Pictures in the listing below are skipped, while the lines from the "Select the bullet marker beside 比较数组" line through the "Given: Choose Disable in the gear menu" line are returned word for word.

START EXCERPTED DATA

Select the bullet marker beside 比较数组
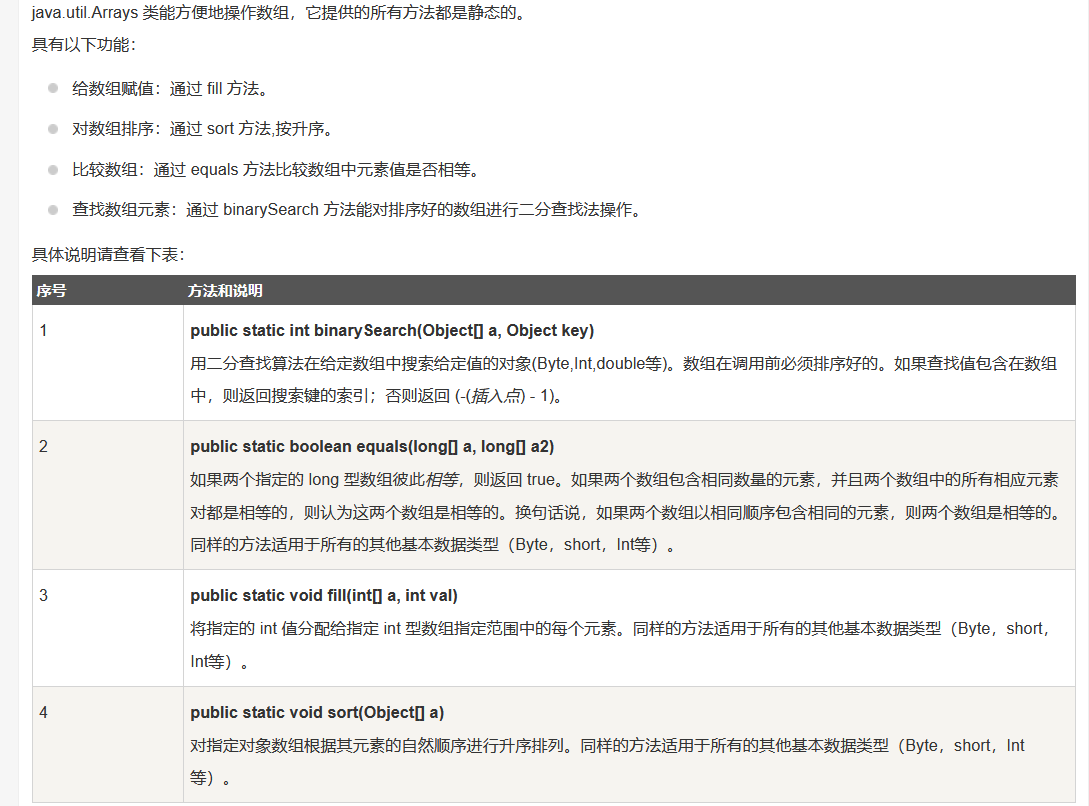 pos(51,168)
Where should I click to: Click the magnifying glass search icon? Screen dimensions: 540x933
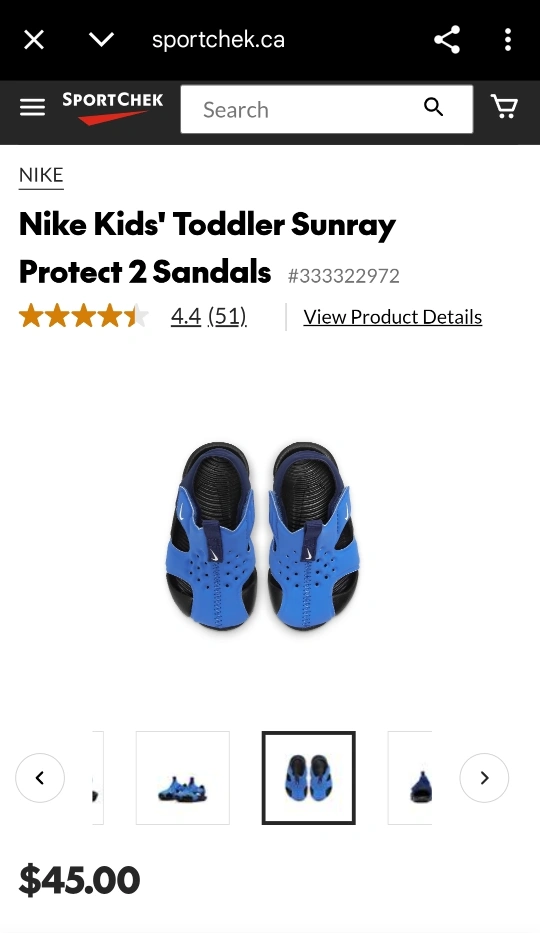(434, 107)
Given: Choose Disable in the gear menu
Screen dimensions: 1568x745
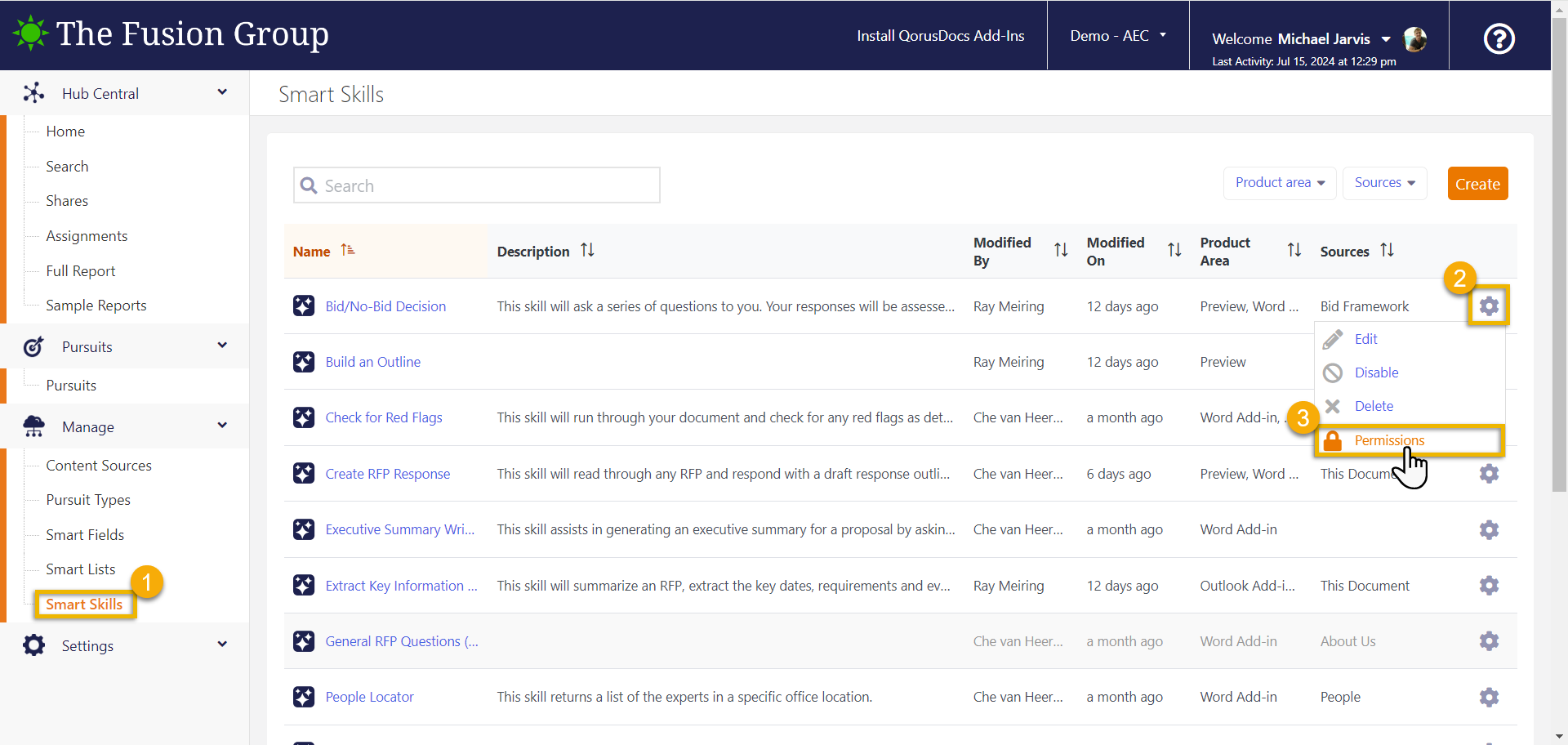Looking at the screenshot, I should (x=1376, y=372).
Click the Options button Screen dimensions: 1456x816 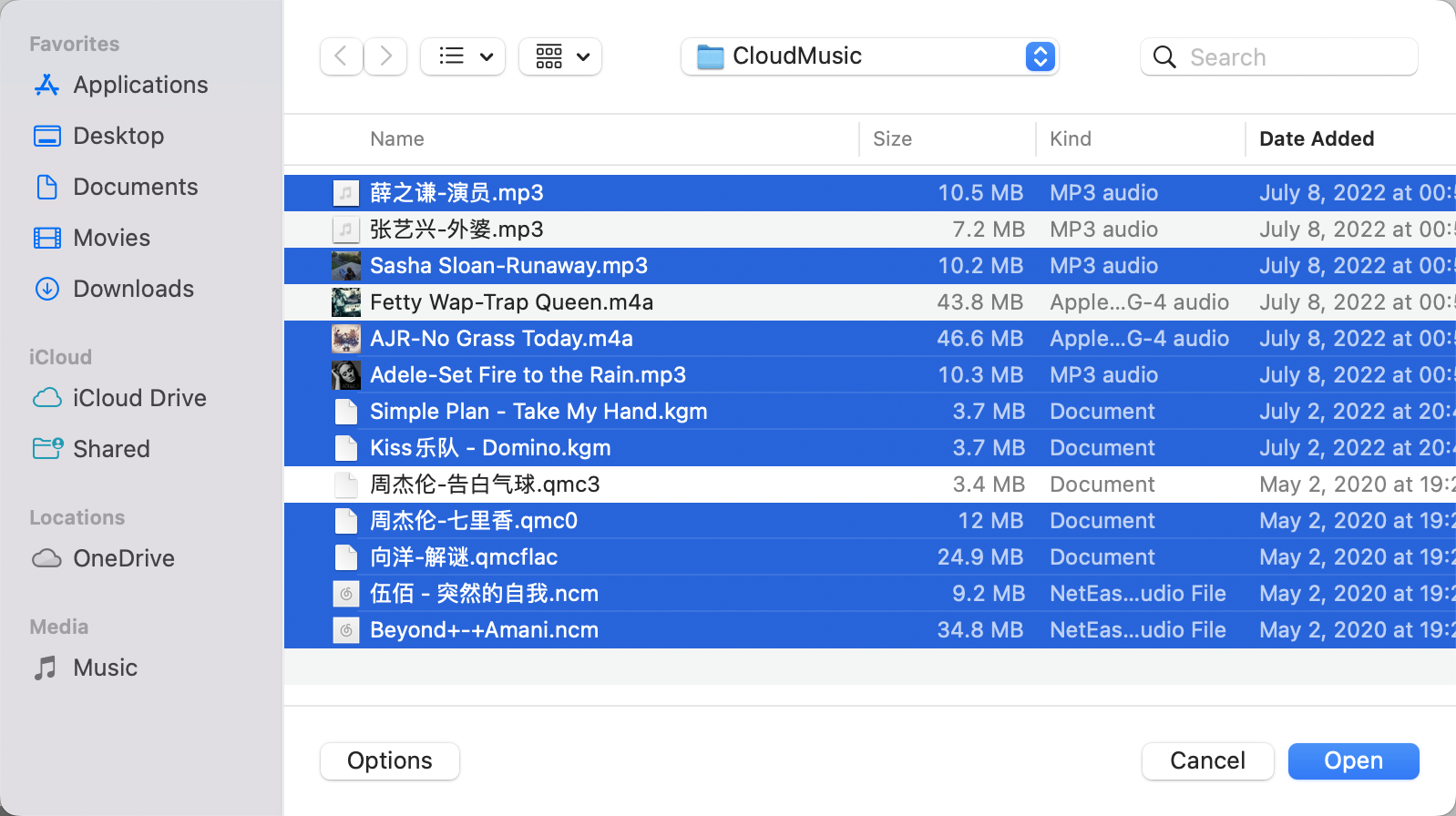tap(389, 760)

END EXCERPTED DATA
START EXCERPTED DATA

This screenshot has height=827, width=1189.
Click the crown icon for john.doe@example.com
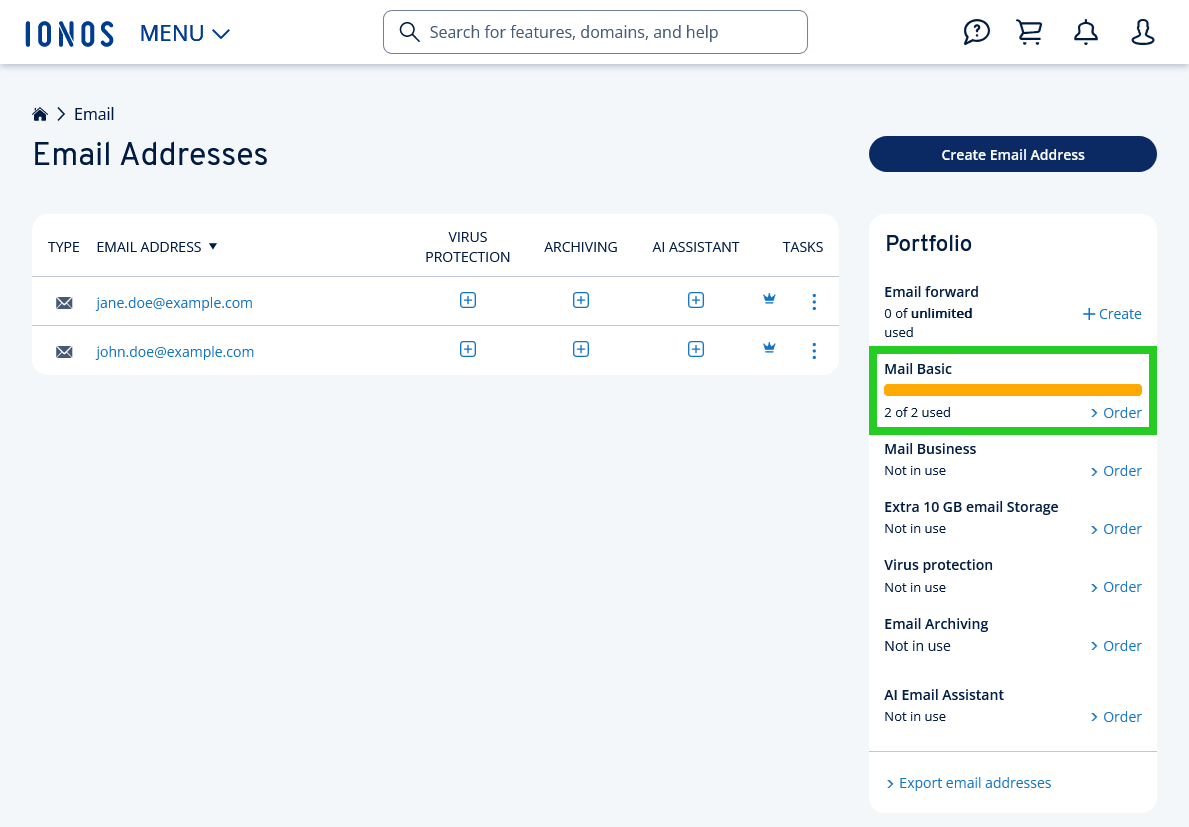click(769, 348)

END EXCERPTED DATA
START EXCERPTED DATA

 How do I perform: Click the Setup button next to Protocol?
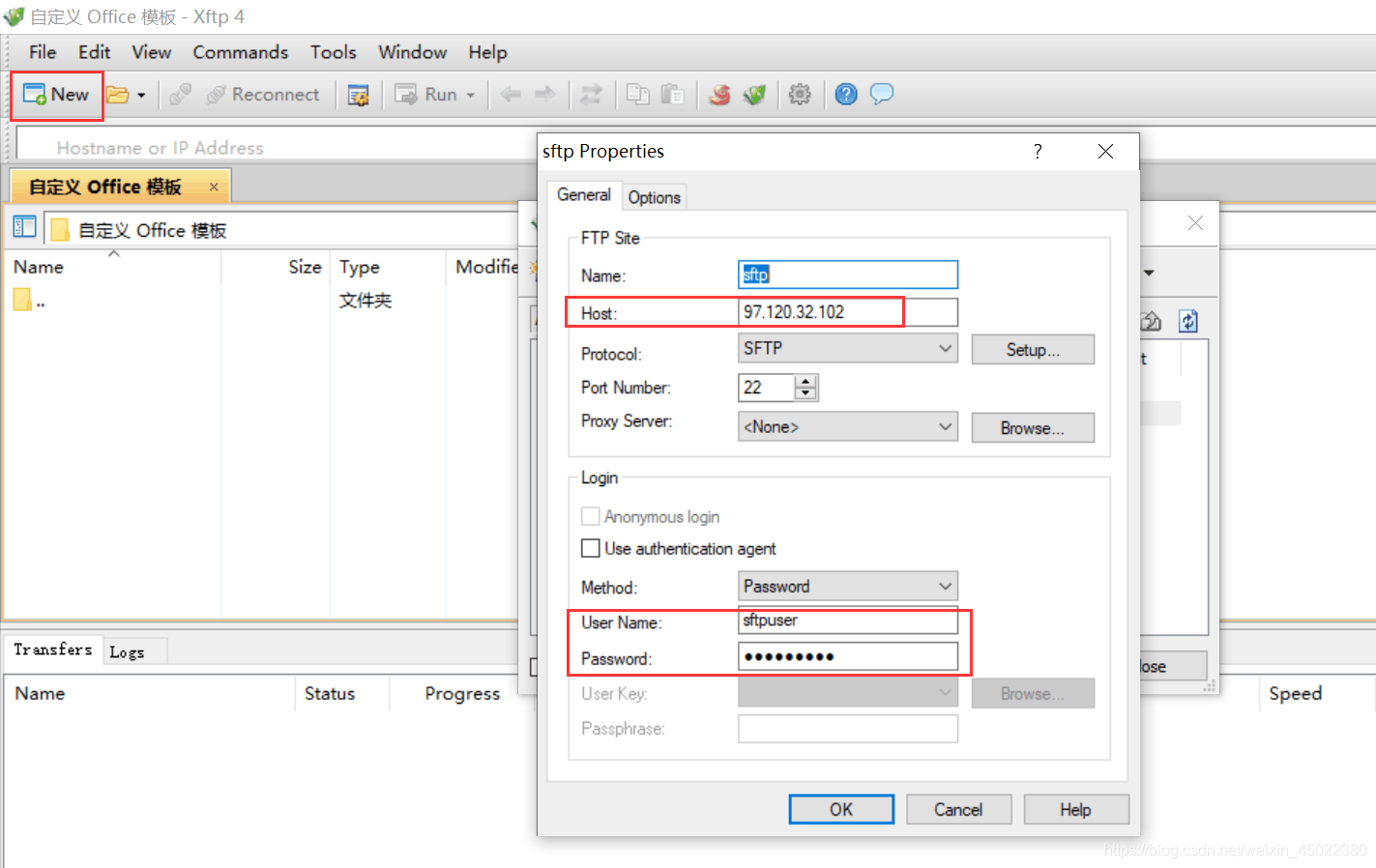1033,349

END EXCERPTED DATA

* **ANSWER SECTION**
Select the bullet marker beside 比较数组
 pos(51,168)
Where should I click to: Click the magnifying glass search icon? Screen dimensions: 540x933
(434, 107)
Given: Choose Disable in the gear menu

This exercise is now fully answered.